It used to rank with Washington's Birthday. Now they are both subsumed in some odd amalgam called "President's Day" that doesn't seem to mean much at all. Meanwhile, that preposterous concoction "Darwin Day" is probably getting more attention today than Honest Abe's celebration.
That's too bad. In the pantheon of greatness, Aristotle tells us, the greatest honors go to the "magnanimous man" who creates a state, the next highest to the one who preserves it. That would give us 1) Washington and 2) Lincoln.
Washington leaves us awestruck. His passions were real, but he controlled them so well that the force of his personality was concentrated almost exclusively on advancing his country's mission. His stamina and virtue were undimmed by time or usage. We owe him, among other things, that in over two centuries we have not been tempted to dictatorship. When, after the Revolutionary War, he was offered a kingship he turned it down. His reason for the decision was that such a role was beneath him, an insult to his character as a free man in a free country! What could be a more perfect response? Those who had offered him the crown, as it were, fell down in abject shame and apology.
Lincoln can't help but seem more human. He woos us with his deep love of country, justice and, yes, peace. His humor delights. His political warning should be heeded just now by politicians who hope to enrapture the public: "You can fool all of the people some of the time, and some of the people all of the time, but you cannot fool all of the people all of the time."

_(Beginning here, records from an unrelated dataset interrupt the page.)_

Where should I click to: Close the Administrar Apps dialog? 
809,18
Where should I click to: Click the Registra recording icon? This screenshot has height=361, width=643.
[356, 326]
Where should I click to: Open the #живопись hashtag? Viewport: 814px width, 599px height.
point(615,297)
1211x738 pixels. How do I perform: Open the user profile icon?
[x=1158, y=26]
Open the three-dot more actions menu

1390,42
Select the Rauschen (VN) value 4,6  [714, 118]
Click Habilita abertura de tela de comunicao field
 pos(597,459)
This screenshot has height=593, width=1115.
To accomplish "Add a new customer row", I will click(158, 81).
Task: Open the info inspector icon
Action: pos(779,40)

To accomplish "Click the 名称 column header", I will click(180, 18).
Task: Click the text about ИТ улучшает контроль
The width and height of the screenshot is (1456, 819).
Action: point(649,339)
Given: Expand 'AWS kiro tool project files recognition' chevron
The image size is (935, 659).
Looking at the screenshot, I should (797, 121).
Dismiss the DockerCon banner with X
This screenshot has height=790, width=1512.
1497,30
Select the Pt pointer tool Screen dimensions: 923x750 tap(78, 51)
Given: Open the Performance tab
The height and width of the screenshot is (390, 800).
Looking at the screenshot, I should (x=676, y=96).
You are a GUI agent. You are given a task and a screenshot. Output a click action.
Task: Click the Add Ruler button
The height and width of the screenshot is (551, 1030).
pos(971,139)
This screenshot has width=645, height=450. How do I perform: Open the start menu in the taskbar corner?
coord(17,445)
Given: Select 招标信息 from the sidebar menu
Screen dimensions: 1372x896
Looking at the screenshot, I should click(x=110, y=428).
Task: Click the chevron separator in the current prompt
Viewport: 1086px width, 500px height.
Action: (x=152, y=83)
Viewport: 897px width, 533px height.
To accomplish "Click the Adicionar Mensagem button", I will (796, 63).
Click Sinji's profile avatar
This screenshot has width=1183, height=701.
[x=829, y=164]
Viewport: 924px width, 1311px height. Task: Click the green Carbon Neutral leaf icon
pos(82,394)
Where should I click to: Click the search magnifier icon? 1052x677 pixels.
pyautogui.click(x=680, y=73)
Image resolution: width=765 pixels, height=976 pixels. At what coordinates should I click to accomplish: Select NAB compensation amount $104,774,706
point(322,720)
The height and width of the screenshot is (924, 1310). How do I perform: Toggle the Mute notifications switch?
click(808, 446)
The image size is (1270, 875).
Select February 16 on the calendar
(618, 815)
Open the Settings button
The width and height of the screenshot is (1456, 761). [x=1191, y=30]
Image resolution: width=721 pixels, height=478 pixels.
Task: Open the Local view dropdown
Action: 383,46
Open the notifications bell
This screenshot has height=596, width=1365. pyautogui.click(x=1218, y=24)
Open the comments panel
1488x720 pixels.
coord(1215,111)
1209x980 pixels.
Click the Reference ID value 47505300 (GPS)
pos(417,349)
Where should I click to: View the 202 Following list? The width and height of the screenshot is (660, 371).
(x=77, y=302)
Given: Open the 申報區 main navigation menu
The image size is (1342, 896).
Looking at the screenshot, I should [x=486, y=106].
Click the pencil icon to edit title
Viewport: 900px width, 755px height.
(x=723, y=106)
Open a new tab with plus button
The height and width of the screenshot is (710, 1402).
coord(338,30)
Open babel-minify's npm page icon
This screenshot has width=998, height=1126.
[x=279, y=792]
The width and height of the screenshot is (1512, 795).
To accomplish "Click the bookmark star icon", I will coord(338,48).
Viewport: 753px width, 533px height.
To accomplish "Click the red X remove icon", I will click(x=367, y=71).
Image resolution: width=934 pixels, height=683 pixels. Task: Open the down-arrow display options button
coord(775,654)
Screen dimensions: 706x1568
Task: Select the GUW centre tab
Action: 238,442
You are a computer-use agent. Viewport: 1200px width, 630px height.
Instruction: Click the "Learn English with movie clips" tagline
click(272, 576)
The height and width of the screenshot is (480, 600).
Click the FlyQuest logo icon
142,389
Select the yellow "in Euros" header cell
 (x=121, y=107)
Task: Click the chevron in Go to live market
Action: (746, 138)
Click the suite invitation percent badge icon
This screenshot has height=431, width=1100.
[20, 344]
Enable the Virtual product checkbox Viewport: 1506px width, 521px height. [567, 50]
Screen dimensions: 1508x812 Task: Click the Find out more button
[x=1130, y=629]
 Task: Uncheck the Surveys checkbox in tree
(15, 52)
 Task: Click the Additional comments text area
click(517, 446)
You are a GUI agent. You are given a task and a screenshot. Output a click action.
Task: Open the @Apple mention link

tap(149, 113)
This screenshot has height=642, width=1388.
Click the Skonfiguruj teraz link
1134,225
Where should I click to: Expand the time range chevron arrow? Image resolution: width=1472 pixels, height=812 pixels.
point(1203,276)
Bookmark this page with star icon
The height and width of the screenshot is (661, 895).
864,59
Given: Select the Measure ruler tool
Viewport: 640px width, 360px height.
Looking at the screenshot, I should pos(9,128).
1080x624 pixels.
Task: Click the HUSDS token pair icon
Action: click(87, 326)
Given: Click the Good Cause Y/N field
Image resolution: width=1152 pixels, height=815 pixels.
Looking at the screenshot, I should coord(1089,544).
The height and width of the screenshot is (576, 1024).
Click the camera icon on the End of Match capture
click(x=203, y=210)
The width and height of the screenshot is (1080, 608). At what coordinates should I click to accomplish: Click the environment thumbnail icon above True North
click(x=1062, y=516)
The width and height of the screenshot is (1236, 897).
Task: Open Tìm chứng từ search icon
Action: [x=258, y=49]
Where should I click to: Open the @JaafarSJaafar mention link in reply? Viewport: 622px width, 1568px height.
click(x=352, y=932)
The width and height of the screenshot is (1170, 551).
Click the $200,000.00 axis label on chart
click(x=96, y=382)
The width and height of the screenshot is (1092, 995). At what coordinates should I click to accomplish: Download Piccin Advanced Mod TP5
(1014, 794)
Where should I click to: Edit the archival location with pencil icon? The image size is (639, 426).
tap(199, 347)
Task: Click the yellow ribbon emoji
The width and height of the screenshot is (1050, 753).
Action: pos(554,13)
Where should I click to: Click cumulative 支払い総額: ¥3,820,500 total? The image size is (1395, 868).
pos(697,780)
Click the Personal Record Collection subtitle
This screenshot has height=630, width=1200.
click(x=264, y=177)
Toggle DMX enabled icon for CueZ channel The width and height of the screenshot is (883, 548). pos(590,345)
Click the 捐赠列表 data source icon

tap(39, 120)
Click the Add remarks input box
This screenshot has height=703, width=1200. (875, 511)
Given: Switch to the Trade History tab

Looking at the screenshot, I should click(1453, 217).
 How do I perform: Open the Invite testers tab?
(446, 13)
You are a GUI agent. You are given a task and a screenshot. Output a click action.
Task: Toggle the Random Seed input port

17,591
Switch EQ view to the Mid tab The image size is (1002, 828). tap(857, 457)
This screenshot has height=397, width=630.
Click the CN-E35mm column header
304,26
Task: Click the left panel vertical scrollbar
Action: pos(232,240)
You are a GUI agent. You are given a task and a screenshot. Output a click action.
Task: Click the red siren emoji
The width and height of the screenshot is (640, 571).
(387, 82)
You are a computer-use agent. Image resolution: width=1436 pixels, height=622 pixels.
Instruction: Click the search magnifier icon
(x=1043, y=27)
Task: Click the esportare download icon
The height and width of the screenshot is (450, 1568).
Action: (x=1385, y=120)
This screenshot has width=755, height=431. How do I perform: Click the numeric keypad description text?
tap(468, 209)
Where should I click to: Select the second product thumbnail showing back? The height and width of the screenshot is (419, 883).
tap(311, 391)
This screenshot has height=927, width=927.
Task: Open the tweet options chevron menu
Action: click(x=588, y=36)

A wonderful article on Lincoln's religious life appears in World Magazine, written by Marvin Olasky. I didn't realize before that Lincoln was a skeptic as a youth and only came to faith in the crisis of the war itself. It literally drove him to his knees, he said. People today feel so sorry for themselves because of the anxieties of our time, but Lincoln, like Washington, knew real peril. We should bow to give thanks for such leaders and ask our children to join us in paying respects.